:: Task requirements ::
An exact copy, beginning at the line containing "Where should I click to: Click" and ending at the final line of the records that follow, is the answer; it has no pictures and no other text.

:: Raw data ::
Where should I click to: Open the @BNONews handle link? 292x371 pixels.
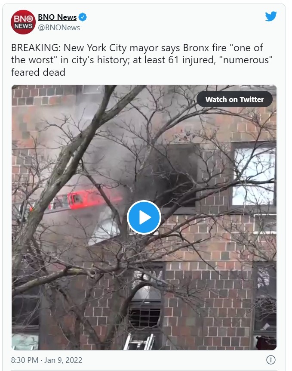point(59,28)
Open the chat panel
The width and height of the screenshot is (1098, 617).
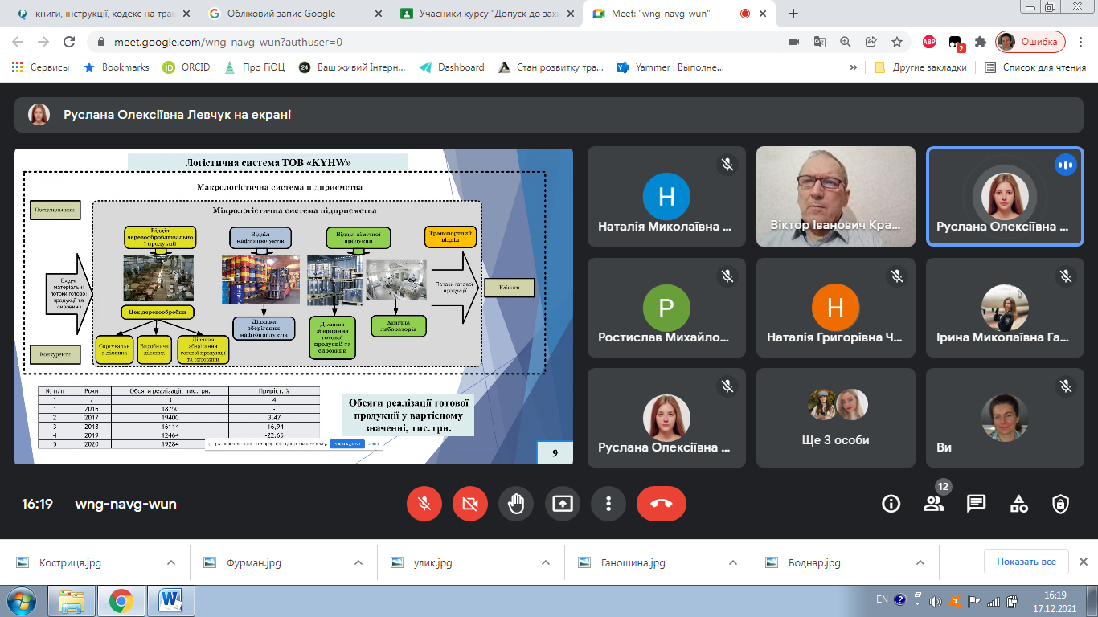(x=976, y=504)
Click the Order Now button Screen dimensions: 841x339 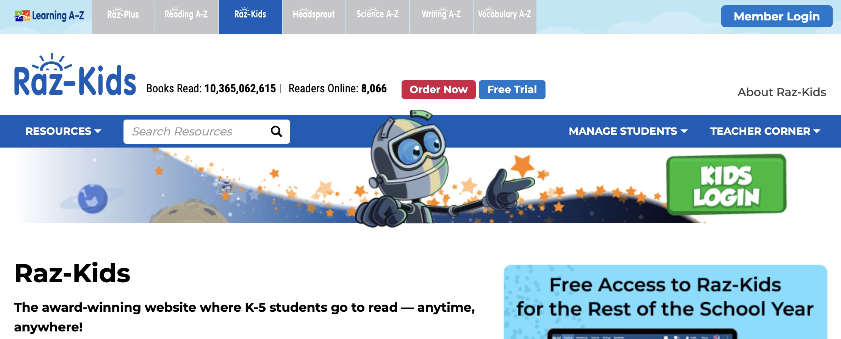pyautogui.click(x=439, y=90)
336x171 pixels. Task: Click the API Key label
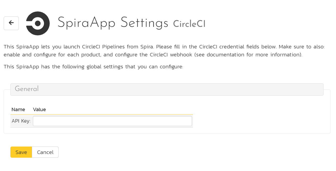pyautogui.click(x=21, y=121)
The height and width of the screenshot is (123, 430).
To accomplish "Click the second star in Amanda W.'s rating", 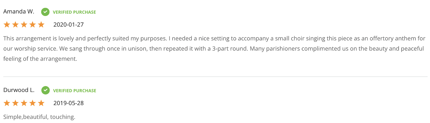I will (x=15, y=25).
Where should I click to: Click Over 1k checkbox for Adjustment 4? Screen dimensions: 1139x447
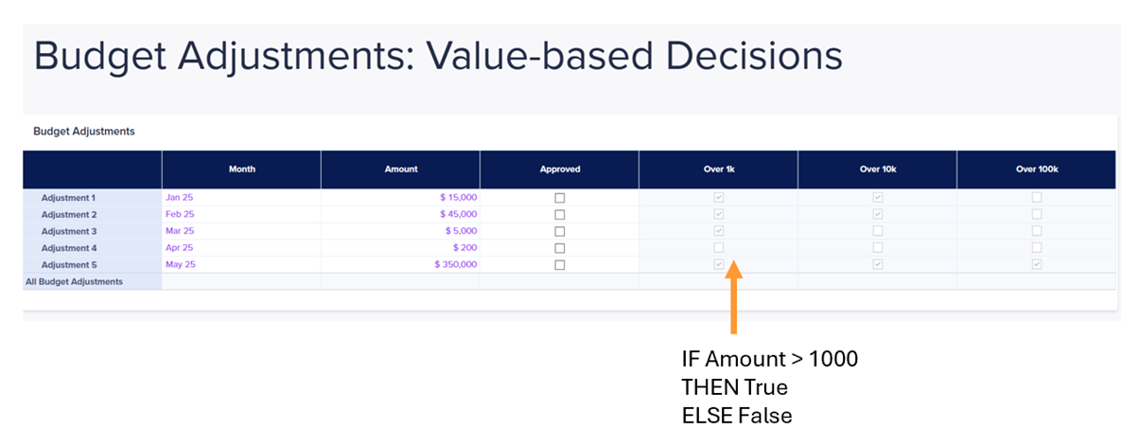click(718, 247)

:: Finished exercise ::
Where should I click to: Click Over 1k checkbox for Adjustment 4? Screen dimensions: 1139x447
click(718, 247)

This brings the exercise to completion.